Camping : voir notre
page l'inventaire de
toutes nos nuits
Problèmes
mécaniques : Voir la page infos pratiques Nicaragua
pour le début de l'histoire.
... on a demandé à un
policier costaricien de nous aider à trouver une
dépanneuse qui nous emmenerait à la
première ville suffisamment importante. Le lendemain,
prévue à 8 h, la
"dépanneuse" est arrivée avec quelques heures de
retard. En fait, c'était une vraie dépanneuse
pour petite berline, mais certainement pas pour nous. On a tout
essayé (et n'importe quoi en particulier) pour finir par se
rendre à l'évidence : il n'y avait pas d'autre
solution que de se faire tracter avec une chaîne (encore une
fois) et jusqu'à Liberia
cette fois-ci, soit sur environ 75 km. Bilan : on est
arrivé sains et saufs, mais j'ai perdu quelques litres de
sueur pendant les 2 heures et demi de tractage. De cette
expérience, je retiens qu'il faut toujours
regarder
attentivement ce qu'ils font (où ils fixent la
chaîne par exemple). Pour eux, presque plus que pour nous, il
fallait nous remorquer et ils étaient prêts
à faire n'importe quoi pour y arriver. Vigilance donc pour
le matériel et pour la sécurité. Pour
ceux qui n'ont jamais essayé de se faire remorquer par une
chaîne ou une corde, attention aux pièges : point
mort (ou "N" pour les automatiques) ; démarrer le moteur si
c'est possible pour avoir l'assistance au freinage et à la
direction (sinon, mettre au moins le contact pour ne pas bloquer la
direction et attention au freinage sans pompe à vide : c'est
très dur) ; dans
les côtes, c'est facile, il ne faut rien faire ; dans les
descentes ou dès que le tracteur freine, il faut freiner
pour tendre la corde ou la chaîne (attention danger : ne pas
rouler
dessus !). Pour terminer la petite histoire, nous sommes
arrivés un samedi à 16 h à
Liberia, juste avant la semaine sainte (pendant laquelle personne ne
travaille en Amérique latine !). Le taller macanico
était en fait une maison, avec un grand garage certes.
Personne à notre arrivée. Une voiture se pointe
enfin, avec enfants à bord. Autant dire qu'on
n'était pas très rassuré pour
Harvé, notre camping car. Et bien en fait, on avait tort !

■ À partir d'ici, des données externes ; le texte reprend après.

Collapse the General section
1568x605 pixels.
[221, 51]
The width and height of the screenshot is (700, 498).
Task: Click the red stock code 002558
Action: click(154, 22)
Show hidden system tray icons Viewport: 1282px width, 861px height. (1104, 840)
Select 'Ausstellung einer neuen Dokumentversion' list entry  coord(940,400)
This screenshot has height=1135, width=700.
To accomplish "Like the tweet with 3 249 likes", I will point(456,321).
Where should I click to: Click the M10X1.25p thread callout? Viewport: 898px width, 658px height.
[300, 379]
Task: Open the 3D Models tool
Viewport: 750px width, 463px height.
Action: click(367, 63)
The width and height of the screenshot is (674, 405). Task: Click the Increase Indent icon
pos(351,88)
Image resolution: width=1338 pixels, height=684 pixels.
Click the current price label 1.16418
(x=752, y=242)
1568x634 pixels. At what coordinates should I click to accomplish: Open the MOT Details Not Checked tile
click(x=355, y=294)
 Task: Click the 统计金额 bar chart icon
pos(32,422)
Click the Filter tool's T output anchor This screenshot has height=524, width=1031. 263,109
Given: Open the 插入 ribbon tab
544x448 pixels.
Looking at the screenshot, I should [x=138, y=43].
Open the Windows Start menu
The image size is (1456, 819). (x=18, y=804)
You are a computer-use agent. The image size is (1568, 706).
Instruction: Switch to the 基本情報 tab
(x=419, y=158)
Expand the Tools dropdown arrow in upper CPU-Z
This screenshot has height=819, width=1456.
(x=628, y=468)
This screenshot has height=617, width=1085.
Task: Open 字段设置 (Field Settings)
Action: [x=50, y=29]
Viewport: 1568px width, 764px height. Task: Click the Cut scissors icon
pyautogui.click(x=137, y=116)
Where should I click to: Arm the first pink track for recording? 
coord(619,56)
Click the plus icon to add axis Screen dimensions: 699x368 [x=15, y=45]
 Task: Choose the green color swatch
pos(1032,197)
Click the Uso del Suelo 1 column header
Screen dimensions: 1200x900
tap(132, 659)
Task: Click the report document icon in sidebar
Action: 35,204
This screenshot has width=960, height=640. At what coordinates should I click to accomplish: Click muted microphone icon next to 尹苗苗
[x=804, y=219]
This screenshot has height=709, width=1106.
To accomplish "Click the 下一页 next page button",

Non seulement ils étaient compétents et bien
équipés, mais en plus,
adorables. Leur fils à prêté au
nôtre une de ses voitures électriques pendant que
les trois hommes se jettaient sous Harvé et essayaient de
comprendre. Ils ont vite trouvé : le pot catalytique
était bouché par le plomb (le regular d'ici
étant
très sale !). Ils l'ont decrassé à la
manière forte (ils ont viré le filtre tout
simplement) et nettoyé tout le tube (tubo de escapeen
espagnol). Ça a pris 2 h, en comptant le plein d'eau qu'ils
nous
ont "obligé" à faire chez eux. Le moteur
était
comme neuf. On
achetera un nouveau filtre à l'occasion (dès
qu'on aura un peu de temps). Le remorquage nous a
coûté
110$ (négocié, ça nous semblait
très cher,
mais les guides de voyage indiquent rarement le tarif des
dépannages) et la réparation 40$
(vue la qualité du service et la gentillesse des
intervenants,
on n'a même pas cherché à discuter ce
prix tout
à fait honnête !).
Pourtant, ce n'est pas la fin de l'histoire. Nous avons dû
ensuite changer les 8 bougies du moteur (une était
cassée
et une fendue). Et une fois que le moteur était au top de sa
forme, les roues et les freins qui s'y sont mis. D'abord, on a eu une
hernie avec fuite d'air à un pneu. Ensuite, ce sont les
freins
qui devenaient de moins en moins efficaces. Après quelques
heures de route, il a fallu se rendre à
l'évidence, on
avait un sérieux problème. Passage chez le taller du coin
à Samara,
pour découvrir que toute la gomme du frein
arrière droit
était partie : les rivets frottaient directement
sur le
tambour ! le lendemain et après de longues heures d'attente,
nous repartions avec des freins en bon état (c'est tellement
plus agréable).
Et pour finir en beauté : une crevaison à
l'arrière, constatée à Dominical.
Réparée à la station essence du coin.
RAS à
part l'attente en plein cagnard à midi (avec attaque de
moustiques pour simplifier les choses).